Though, written four decades back, the theme of the play still seems very contemporary. “The play attempts to understand the very purpose of life. Every one of us is seeking and searching for true happiness. The play speaks out about the vacuum of both men & women where they feel that they are still incomplete i.e. Adhe-Adhure even after passing many years of their life.The agony of a middle class woman caught in the shackles of societal pressure and responsibilities was brought forth beautifully by Rawat, making everyone empathize with the character. The incompleteness which screams through the dialogues, the silence, and the circumstances make the perfect setting for the play. It makes the audience understand the very basis of a relation that perfection can’t be achieved and it’s the incompleteness that you must learn to cherish. “It’s important to understand that no one is complete. We all are always looking for something in someone. And this quest for a perfect man or woman can never end. But the truth is that it’s our perception that makes someone imperfect and incomplete.

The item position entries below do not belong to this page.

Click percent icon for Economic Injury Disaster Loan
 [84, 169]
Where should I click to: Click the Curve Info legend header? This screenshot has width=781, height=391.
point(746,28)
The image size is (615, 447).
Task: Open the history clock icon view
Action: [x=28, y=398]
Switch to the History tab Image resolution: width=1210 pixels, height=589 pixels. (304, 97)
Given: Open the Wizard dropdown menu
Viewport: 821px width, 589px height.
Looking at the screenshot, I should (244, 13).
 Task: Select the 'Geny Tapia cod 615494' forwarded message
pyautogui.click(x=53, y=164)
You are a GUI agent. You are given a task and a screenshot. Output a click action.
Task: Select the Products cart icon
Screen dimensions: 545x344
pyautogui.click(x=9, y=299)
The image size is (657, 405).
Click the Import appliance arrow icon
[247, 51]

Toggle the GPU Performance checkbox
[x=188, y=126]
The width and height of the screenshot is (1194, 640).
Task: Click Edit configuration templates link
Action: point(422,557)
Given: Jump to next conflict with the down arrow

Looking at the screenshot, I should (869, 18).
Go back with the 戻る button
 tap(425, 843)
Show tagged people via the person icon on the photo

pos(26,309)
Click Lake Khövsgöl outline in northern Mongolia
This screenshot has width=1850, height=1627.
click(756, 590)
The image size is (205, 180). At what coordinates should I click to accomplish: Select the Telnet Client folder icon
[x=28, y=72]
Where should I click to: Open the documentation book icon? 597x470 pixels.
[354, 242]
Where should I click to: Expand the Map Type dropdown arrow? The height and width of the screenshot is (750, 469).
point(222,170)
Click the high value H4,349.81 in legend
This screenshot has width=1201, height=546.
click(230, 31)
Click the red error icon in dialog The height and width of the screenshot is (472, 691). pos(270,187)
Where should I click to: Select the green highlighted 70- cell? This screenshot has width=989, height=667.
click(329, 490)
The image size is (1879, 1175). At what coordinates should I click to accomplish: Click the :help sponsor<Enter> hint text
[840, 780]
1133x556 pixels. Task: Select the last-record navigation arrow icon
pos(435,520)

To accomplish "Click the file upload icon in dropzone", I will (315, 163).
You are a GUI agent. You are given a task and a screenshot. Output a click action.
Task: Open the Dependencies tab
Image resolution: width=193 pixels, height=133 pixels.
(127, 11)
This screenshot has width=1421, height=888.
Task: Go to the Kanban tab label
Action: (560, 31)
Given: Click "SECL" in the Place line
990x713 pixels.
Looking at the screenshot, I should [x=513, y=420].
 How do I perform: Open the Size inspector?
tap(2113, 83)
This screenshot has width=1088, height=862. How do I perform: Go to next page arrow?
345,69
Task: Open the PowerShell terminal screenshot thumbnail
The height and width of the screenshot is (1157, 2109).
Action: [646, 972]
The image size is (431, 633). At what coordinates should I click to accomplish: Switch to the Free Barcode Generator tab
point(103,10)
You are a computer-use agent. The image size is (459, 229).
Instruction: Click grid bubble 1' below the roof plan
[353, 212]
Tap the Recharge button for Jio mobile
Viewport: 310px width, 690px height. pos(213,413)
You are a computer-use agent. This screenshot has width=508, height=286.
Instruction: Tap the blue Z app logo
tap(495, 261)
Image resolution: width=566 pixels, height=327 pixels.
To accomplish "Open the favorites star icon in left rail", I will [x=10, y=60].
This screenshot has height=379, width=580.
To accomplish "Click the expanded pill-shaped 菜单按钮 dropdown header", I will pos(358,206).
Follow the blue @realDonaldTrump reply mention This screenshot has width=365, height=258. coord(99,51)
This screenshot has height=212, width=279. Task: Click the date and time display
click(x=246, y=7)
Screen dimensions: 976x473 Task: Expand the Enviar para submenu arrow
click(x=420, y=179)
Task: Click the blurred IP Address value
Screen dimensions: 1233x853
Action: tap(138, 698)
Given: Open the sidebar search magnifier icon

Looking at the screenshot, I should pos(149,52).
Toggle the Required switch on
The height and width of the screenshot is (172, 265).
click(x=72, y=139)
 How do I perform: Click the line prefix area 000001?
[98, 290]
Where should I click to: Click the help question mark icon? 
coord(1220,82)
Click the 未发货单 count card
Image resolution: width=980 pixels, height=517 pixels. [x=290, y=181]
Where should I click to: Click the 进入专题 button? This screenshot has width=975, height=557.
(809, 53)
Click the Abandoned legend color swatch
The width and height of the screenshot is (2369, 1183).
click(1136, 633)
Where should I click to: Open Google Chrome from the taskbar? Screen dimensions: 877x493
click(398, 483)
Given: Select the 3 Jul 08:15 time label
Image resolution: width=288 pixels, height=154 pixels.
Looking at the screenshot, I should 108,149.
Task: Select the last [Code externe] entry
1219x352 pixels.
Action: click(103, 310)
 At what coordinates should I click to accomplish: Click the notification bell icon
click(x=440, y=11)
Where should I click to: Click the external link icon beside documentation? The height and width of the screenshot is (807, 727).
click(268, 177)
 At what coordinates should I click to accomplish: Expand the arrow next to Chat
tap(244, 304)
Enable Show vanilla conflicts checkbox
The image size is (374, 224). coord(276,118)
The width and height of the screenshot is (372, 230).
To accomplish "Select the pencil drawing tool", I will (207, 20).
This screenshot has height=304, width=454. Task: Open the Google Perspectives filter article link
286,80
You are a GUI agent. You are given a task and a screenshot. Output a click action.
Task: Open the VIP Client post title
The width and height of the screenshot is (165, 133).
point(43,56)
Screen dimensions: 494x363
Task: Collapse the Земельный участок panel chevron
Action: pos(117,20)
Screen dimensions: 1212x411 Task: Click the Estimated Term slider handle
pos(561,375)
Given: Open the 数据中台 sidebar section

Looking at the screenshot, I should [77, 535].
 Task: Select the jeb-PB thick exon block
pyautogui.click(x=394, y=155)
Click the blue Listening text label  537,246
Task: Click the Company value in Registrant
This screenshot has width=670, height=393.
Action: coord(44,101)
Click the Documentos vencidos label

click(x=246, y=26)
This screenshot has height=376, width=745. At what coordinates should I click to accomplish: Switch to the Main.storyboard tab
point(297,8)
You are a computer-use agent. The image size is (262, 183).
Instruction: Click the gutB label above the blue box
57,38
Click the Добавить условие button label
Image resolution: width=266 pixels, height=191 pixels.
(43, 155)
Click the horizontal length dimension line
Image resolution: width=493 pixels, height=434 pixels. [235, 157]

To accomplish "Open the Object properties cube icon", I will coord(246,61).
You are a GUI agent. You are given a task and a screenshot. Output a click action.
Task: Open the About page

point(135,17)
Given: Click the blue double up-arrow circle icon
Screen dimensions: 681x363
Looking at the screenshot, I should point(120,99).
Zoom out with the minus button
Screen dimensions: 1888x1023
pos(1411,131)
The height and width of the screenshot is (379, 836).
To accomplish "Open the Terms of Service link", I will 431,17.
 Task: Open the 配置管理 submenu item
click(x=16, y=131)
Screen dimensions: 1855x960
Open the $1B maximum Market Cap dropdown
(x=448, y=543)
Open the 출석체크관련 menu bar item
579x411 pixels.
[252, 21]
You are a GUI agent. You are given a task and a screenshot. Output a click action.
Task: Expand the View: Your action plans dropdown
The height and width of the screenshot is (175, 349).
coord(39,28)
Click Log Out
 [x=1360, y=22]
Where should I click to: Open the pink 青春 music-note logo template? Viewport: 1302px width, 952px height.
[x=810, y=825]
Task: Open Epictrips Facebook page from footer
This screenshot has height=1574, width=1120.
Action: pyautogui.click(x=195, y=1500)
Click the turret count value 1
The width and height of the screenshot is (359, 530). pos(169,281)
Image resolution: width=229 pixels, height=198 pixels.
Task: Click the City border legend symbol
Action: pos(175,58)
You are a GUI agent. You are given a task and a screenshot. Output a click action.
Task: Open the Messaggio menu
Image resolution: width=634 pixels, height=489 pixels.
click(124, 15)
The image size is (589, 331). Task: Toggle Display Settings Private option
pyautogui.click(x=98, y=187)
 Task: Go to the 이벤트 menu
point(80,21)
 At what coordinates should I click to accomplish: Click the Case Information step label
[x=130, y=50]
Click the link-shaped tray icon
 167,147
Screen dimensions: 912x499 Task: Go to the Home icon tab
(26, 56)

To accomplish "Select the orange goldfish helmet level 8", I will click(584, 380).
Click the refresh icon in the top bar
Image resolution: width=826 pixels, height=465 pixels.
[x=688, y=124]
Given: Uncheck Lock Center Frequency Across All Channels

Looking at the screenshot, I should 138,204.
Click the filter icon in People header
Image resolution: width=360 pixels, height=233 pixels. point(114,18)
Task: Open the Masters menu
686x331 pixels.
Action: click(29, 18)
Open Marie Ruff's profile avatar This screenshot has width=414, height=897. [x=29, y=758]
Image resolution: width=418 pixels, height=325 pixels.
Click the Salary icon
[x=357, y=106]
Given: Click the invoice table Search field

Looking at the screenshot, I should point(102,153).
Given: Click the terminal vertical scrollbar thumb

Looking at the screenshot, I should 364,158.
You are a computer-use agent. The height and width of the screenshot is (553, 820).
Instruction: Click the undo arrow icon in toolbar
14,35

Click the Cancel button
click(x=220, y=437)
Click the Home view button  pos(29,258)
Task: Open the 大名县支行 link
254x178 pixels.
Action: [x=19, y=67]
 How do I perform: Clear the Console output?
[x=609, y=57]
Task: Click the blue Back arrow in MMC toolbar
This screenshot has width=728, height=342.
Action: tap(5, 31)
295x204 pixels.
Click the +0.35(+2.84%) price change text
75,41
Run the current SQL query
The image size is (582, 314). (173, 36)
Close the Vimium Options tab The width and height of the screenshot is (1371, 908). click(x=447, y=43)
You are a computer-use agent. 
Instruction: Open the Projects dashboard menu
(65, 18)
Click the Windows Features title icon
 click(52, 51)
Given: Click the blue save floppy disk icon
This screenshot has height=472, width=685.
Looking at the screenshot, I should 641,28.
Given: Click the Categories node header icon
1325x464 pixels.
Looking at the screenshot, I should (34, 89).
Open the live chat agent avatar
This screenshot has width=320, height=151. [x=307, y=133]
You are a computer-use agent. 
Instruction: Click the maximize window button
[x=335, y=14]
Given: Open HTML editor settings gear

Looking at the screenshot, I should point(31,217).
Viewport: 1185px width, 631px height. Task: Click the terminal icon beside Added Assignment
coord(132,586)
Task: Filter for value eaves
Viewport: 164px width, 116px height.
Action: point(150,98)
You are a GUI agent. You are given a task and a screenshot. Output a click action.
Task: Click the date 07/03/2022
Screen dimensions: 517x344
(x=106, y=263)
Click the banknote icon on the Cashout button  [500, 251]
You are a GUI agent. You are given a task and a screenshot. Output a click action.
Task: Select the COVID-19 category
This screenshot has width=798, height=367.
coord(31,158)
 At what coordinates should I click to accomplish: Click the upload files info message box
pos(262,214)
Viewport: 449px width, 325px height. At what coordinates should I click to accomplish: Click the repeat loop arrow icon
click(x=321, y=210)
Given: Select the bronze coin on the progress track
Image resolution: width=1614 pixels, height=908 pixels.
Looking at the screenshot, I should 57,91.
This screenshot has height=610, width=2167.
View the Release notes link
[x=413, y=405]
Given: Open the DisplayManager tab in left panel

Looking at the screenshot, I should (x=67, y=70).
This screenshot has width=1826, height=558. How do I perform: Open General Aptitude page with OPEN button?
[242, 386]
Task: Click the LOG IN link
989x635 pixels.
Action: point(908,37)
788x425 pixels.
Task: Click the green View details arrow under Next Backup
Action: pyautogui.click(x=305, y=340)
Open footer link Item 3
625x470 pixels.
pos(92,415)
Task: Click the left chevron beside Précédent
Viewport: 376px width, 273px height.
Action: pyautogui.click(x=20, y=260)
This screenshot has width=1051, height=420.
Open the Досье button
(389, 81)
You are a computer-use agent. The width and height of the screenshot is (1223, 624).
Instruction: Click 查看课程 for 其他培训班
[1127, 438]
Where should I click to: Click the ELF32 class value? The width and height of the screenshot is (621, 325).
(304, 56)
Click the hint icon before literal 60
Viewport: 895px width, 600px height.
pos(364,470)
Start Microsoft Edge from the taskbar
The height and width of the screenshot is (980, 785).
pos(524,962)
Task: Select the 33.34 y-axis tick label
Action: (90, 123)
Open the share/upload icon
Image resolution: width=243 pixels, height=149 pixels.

Rakesh’s protagonist Savitri is a victim of an urban dysfunctional family of the late sixties but her trials and tribulations are timeless, albeit some of them may have assumed new forms with time. Following her husband’s financial ruin and the incapability to fulfil even the commonplace desires of her life, she’s drawn to other men in the course of her forced employment. The pull appears to be partly inadvertent and partly intentional. We are never sure whether it’s solely for the family cause or it also has shades of personal gratification as well. Rakesh keeps the audience pondering.

His play also stands out for the unbiased quality of its feminist stance. In unfolding the trauma of Savitri’s life, the story steers clear of overruling perceptions and is highly sensitive to the standpoints of Savitri’s dependents and detractors as well – notably, her meek, loser husband Mahendranath (Dr. Mohan Aagshe), mutinous but crestfallen eldest daughter (Ira Dubey), disillusioned and downcast son (Rajeev Siddhartha) and the youngest teenage daughter (Anushcka Sawhney) turning more dishevelled in the light of the dubious reality around her. While Savitri bears the brunt of the family torment, every member is confronting a vacuum emanating from respective failed dreams and flawed decisions.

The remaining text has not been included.